TO BE DONE: Output the lines below, from the first one through the line containing "Action: coord(644,424)", exactly as they appear, leaving out the pictures.
****
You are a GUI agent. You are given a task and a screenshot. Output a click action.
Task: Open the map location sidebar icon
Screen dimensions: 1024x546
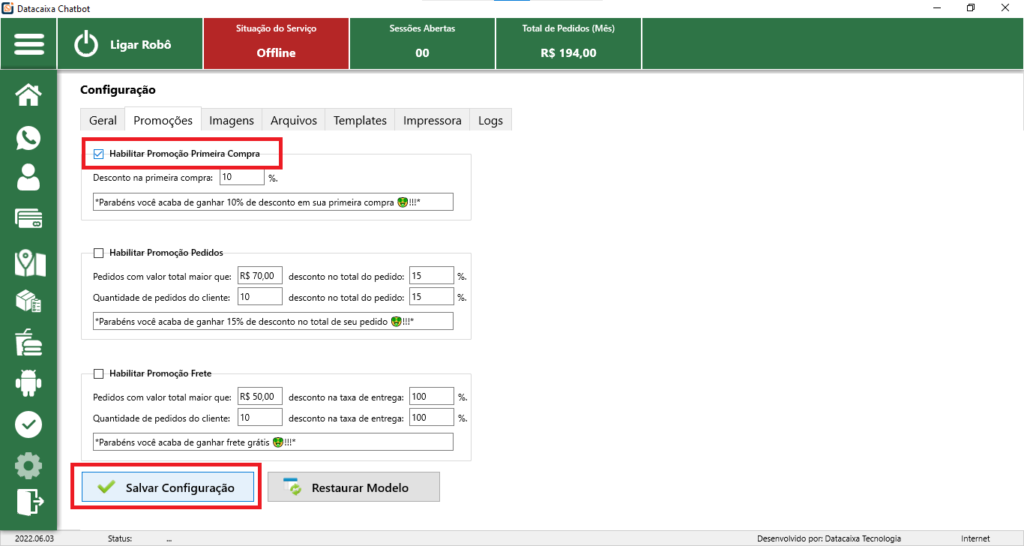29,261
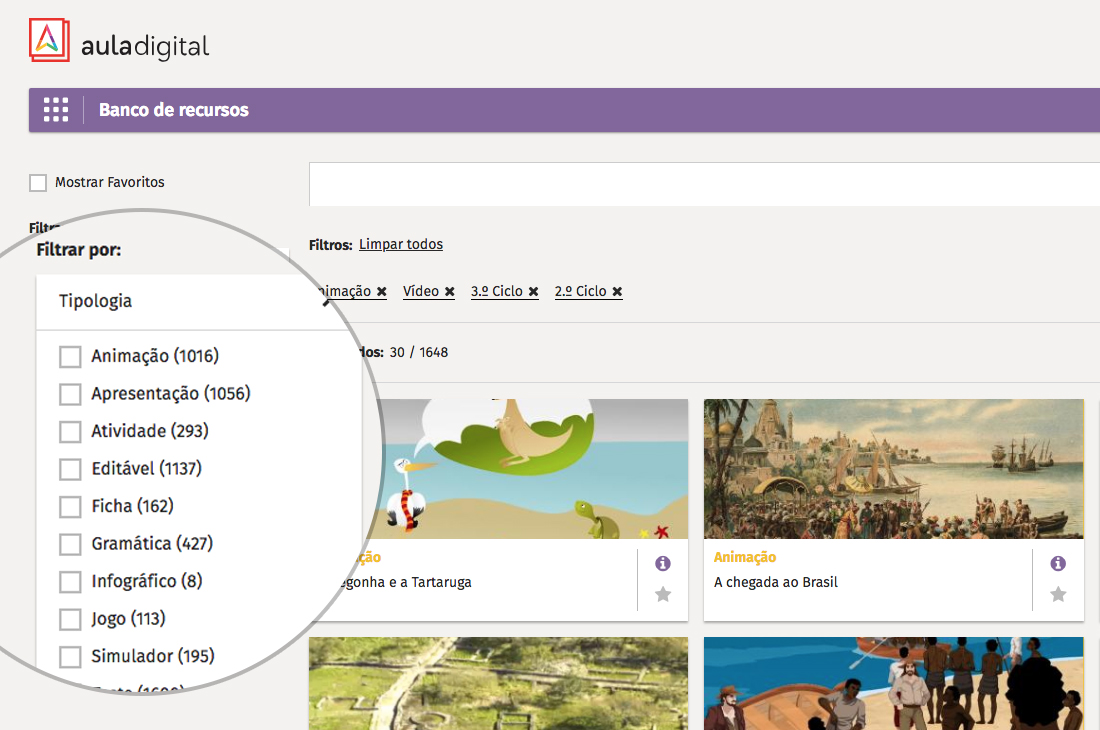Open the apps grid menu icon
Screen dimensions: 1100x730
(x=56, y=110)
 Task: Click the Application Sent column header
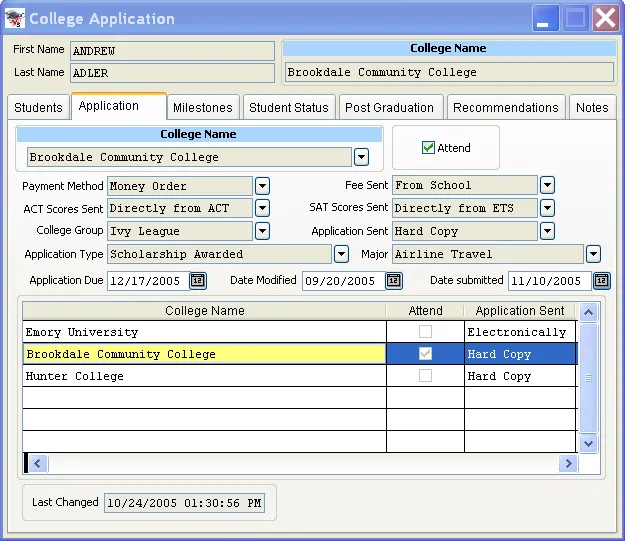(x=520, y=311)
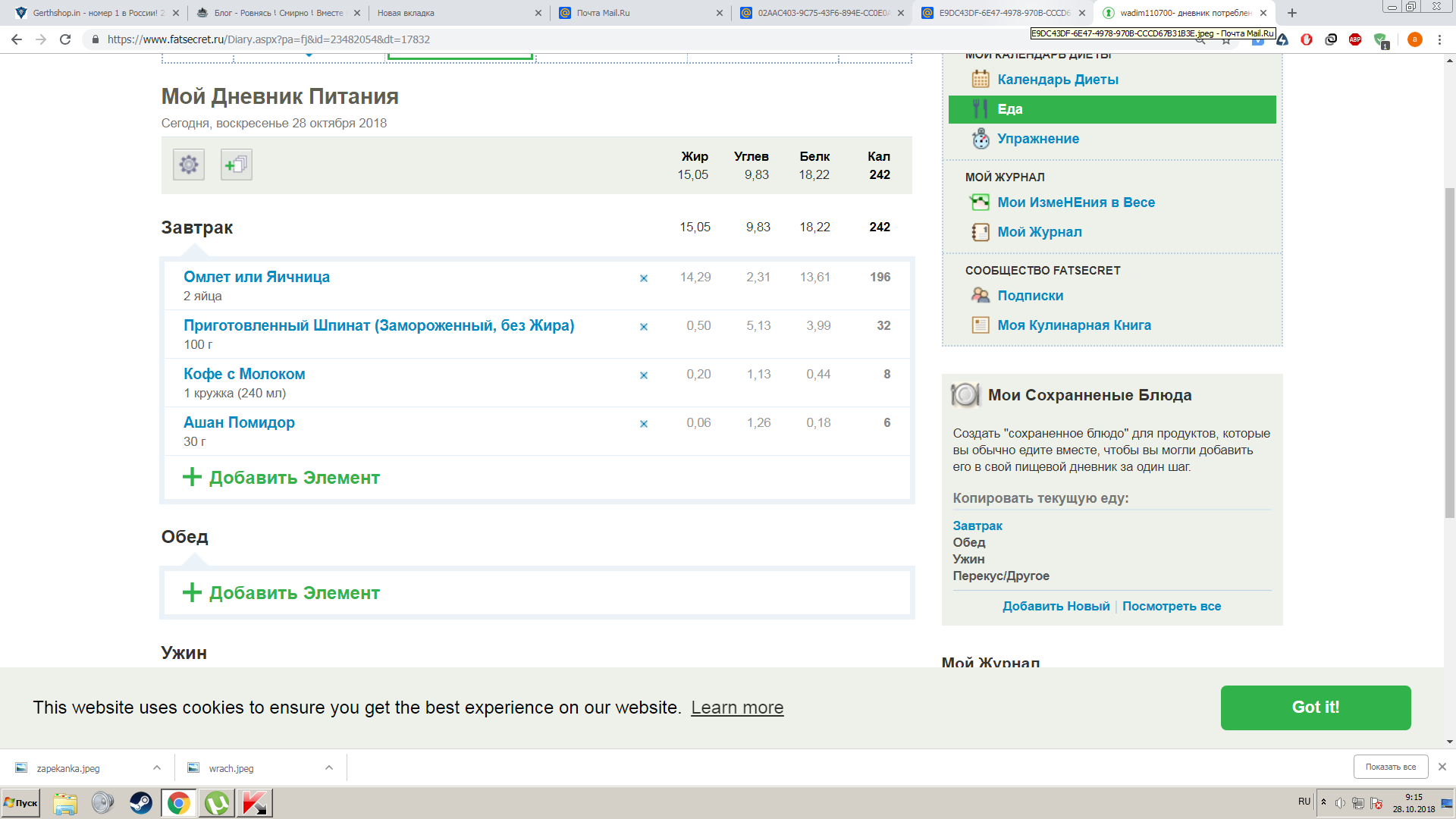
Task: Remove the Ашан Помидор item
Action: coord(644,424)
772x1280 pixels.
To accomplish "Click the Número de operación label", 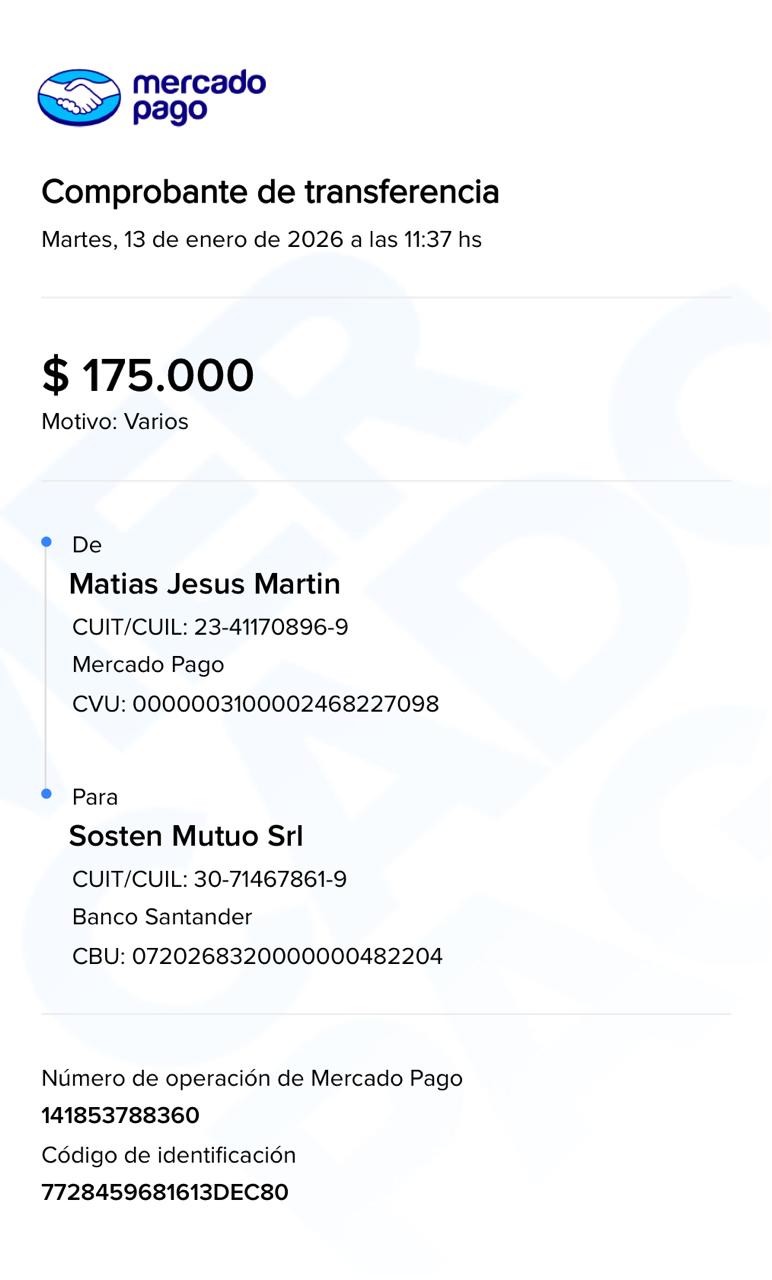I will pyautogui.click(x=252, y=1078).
****
WORKED SOLUTION:
You are a GUI agent. You are given a task and a screenshot. Output a click action.
Task: Open the map location sidebar icon
Screen dimensions: 1024x546
29,261
Open the apps grid menu icon
Screen dimensions: 1100x730
(x=56, y=110)
 Task: Click the Application Sent column header
(x=520, y=311)
Task: Remove the Ашан Помидор item
Action: coord(644,424)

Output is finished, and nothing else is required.